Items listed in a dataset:
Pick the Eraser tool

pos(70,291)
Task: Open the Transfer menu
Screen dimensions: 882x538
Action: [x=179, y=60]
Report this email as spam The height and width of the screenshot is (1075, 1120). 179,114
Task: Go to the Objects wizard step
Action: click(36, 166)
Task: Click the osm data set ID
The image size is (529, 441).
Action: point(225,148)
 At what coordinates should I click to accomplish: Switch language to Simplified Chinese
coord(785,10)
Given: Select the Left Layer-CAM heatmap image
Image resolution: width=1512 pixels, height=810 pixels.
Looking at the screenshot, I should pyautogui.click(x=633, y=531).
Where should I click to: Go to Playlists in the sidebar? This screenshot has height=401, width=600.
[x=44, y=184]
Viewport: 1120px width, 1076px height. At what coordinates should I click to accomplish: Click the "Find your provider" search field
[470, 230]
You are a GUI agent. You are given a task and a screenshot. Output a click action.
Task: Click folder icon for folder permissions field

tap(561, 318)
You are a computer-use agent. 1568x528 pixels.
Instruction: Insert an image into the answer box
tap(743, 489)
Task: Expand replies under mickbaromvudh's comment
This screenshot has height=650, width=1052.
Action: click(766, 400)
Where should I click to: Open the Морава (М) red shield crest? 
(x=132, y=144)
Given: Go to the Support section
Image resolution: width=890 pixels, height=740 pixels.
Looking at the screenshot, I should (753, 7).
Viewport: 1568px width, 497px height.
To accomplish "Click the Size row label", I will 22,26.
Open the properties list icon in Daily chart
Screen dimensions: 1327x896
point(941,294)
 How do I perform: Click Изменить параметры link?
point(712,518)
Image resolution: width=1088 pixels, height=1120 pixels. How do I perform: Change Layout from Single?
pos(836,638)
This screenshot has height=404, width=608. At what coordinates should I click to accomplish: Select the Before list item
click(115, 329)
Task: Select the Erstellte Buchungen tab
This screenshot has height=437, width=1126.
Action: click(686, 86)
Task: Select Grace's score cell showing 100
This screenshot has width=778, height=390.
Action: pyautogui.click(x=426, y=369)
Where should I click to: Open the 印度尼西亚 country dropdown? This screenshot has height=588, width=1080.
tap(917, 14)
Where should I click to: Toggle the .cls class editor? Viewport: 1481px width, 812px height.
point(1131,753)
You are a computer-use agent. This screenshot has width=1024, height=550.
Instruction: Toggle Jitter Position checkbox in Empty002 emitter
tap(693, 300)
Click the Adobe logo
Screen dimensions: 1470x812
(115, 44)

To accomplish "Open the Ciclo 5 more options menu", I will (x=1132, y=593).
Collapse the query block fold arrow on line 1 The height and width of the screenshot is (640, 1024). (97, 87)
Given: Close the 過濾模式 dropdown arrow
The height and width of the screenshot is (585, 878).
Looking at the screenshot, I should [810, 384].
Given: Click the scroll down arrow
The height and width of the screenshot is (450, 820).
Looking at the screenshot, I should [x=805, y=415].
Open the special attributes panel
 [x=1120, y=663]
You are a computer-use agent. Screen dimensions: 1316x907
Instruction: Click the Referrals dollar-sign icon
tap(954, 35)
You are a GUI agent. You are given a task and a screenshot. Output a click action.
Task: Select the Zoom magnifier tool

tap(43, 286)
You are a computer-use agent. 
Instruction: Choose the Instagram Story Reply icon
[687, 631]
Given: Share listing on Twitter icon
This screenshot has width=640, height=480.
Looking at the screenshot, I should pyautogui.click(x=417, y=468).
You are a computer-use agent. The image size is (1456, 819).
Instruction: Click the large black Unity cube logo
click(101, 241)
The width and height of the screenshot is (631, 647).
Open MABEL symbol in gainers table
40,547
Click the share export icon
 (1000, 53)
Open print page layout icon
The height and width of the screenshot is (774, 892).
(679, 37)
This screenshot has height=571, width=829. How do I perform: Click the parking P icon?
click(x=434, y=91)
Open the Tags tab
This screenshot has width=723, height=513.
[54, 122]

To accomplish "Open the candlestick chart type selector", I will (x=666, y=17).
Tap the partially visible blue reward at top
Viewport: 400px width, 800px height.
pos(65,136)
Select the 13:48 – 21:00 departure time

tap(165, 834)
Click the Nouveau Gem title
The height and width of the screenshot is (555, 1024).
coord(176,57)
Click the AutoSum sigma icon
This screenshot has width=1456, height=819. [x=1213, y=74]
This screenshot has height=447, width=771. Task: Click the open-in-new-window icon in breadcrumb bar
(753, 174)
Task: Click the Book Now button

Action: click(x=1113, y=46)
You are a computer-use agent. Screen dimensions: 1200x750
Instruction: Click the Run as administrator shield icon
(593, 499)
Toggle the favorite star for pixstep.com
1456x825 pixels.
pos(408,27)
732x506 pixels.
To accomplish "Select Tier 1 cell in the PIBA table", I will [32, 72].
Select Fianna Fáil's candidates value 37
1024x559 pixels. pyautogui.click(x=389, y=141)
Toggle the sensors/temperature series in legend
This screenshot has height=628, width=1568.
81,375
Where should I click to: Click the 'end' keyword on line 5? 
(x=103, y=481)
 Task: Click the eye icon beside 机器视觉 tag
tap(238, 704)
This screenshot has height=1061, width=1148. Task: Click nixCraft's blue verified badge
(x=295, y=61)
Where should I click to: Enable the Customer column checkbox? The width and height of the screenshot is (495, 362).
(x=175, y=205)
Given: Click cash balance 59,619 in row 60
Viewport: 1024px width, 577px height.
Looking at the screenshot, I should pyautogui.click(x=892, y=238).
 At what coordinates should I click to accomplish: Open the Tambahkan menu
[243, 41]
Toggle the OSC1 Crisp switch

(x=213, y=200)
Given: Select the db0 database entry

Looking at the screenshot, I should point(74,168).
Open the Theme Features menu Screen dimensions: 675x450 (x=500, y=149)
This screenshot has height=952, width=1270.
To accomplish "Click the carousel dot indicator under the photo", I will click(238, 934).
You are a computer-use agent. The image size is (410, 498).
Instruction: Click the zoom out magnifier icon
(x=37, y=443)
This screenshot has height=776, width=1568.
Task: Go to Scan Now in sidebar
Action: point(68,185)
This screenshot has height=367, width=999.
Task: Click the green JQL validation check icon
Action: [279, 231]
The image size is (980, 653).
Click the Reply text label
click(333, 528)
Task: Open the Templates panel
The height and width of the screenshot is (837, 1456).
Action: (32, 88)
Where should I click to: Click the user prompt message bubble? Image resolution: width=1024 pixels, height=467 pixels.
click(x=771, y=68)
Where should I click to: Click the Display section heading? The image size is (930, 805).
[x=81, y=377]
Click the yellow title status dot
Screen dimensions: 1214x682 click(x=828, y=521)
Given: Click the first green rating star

What you will do:
Can you rewrite the stretch from the line containing "Task: Open the Templates panel" through the line containing "click(x=771, y=68)", with "Templates" replaced by "Layers" and all else unchanged?

Problem solution:
Task: Open the Layers panel
The height and width of the screenshot is (837, 1456).
Action: (32, 88)
Where should I click to: Click the user prompt message bubble? Image resolution: width=1024 pixels, height=467 pixels.
click(x=771, y=68)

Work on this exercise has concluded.